There are two ways OpenScale APIs can be used - a) using OpenScale Python SDK b) using OpenScale REST APIs.

For any reason if in the customer environment one cannot use the SDK, then the alternative is to use the REST APIs. The below cell demostrates to invoke one such OpenScale REST API, to log the feedback records to the OpenScale DataMart.

In [None]:
DATASETS_STORE_RECORDS_URL =   "https://api.aiopenscale.cloud.ibm.com/openscale/{0}/v2/data_sets/{1}/records".format(data_mart_id, feedback_dataset_id)
for x in range(10):
    response = requests.post(DATASETS_STORE_RECORDS_URL, json=feedback_payload, headers=headers, verify=False)
    json_data = response.json()
    print(json_data)

### Wait for sometime, and make sure the records have reached to data sets related table.

In [None]:
time.sleep(10)
DATASETS_STORE_RECORDS_URL =   "https://api.aiopenscale.cloud.ibm.com/openscale/{0}/v2/data_sets/{1}/records?limit={2}&include_total_count={3}".format(data_mart_id, feedback_dataset_id, 1, "true")
response = requests.get(DATASETS_STORE_RECORDS_URL, headers=headers, verify=False)
json_data = response.json()
print(json_data['total_count'])

## Run Quality Monitor

In [None]:
run_details = wos_client.monitor_instances.run(monitor_instance_id=quality_monitor_instance_id, background_mode=False).result

In [None]:
wos_client.monitor_instances.show_metrics(monitor_instance_id=quality_monitor_instance_id)

# Drift Configuration

## Create the drift detection model archive

In [None]:
def score(training_data_frame):
      
    #The data type of the label column and prediction column should be same .
    #User needs to make sure that label column and prediction column array should have the same unique class labels
    prediction_column_name = "predictedLabel"
    probability_column_name = "probability"
        
    feature_columns = list(training_data_frame.columns)
    training_data_rows = training_data_frame[feature_columns].values.tolist()
    
    payload_scoring = {
      wml_client.deployments.ScoringMetaNames.INPUT_DATA: [{
           "fields": feature_columns,
           "values": [x for x in training_data_rows]
      }]
    }

    score = wml_client.deployments.score(deployment_uid, payload_scoring)
    score_predictions = score.get('predictions')[0]

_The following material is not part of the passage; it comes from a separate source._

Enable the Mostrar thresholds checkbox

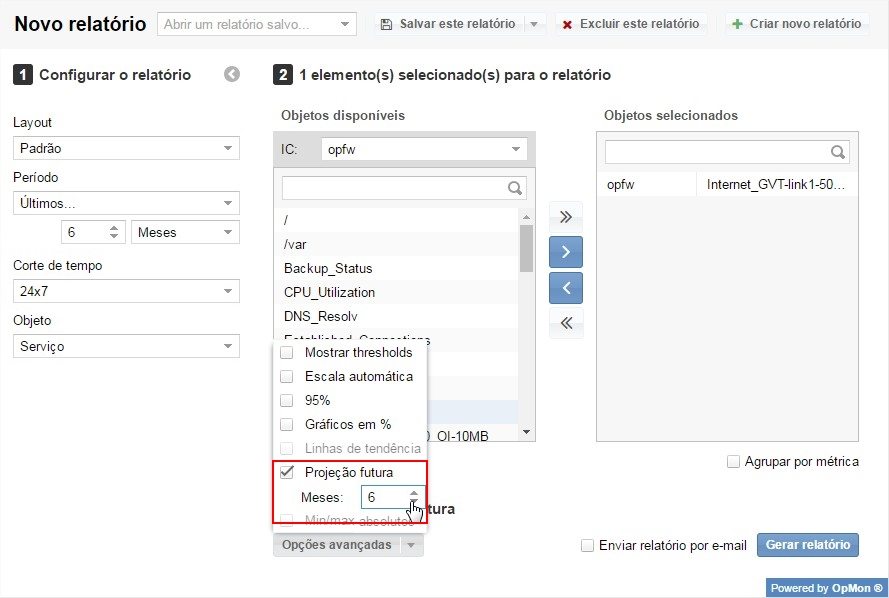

    prob_col_index = list(score_predictions.get('fields')).index(probability_column_name)
    predict_col_index = list(score_predictions.get('fields')).index(prediction_column_name)

    if prob_col_index < 0 or predict_col_index < 0:
        raise Exception("Missing prediction/probability column in the scoring response")

    import numpy as np
    probability_array = np.array([value[prob_col_index] for value in score_predictions.get('values')])
    prediction_vector = np.array([value[predict_col_index] for value in score_predictions.get('values')])

    return probability_array, prediction_vector

In [None]:
import pandas as pd
training_data_frame=pd.read_csv("german_credit_data_biased_training.csv")
training_data_frame.head()

In [None]:
probability_array, prediction_vector = score(training_data_frame)
prediction_vector

In [None]:
from ibm_wos_utils.drift.drift_trainer import DriftTrainer

drift_detection_input = {
    "feature_columns": feature_columns,
    "categorical_columns":cat_features,
    "label_column": class_label,
    "problem_type": "binary"
}

drift_trainer = DriftTrainer(training_data_frame, drift_detection_input)
drift_trainer.generate_drift_detection_model(score, batch_size=training_data_frame.shape[0], check_for_ddm_quality=False)
drift_trainer.learn_constraints(
    two_column_learner_limit=200, categorical_unique_threshold=0.8, user_overrides=[])
drift_trainer.create_archive()

### Enable the drift monitor

In the following code cell, type a path to the drift configuration tar ball.

In [None]:
wos_client.monitor_instances.upload_drift_model(
    model_path="drift_detection_model.tar.gz",
    data_mart_id=data_mart_id,
    subscription_id=subscription_id
).result

In the following code cell, default values are set for the drift monitor. You can change the default values by updating the values in the parameters section. The min_samples parameter controls the number of records that triggers the drift monitor to run. The drift_threshold parameter sets the threshold in decimal format for the drift percentage to trigger an alert. The train_drift_model parameter controls whether to re-train the model based on the drift analysis.

In [None]:
import time

target = Target(
    target_type=TargetTypes.SUBSCRIPTION,
    target_id=subscription_id
)

parameters = {
    "min_samples": 100,
    "drift_threshold": 0.05,
    "train_drift_model": False
}

drift_monitor_details = wos_client.monitor_instances.create(
    data_mart_id=data_mart_id,
    monitor_definition_id=wos_client.monitor_definitions.MONITORS.DRIFT.ID,
    target=target,
    parameters=parameters
).result

drift_monitor_instance_id = drift_monitor_details.metadata.id
print(drift_monitor_details)

## Check monitor instance status

In [None]:
drift_status = None

while drift_status not in ("active", "error"):
    monitor_instance_details = wos_client.monitor_instances.get(monitor_instance_id=drift_monitor_instance_id).result
    drift_status = monitor_instance_details.entity.status.state
    if drift_status not in ("active", "error"):
        print(datetime.utcnow().strftime('%H:%M:%S'), drift_status)
        time.sleep(30)

print(datetime.utcnow().strftime('%H:%M:%S'), drift_status)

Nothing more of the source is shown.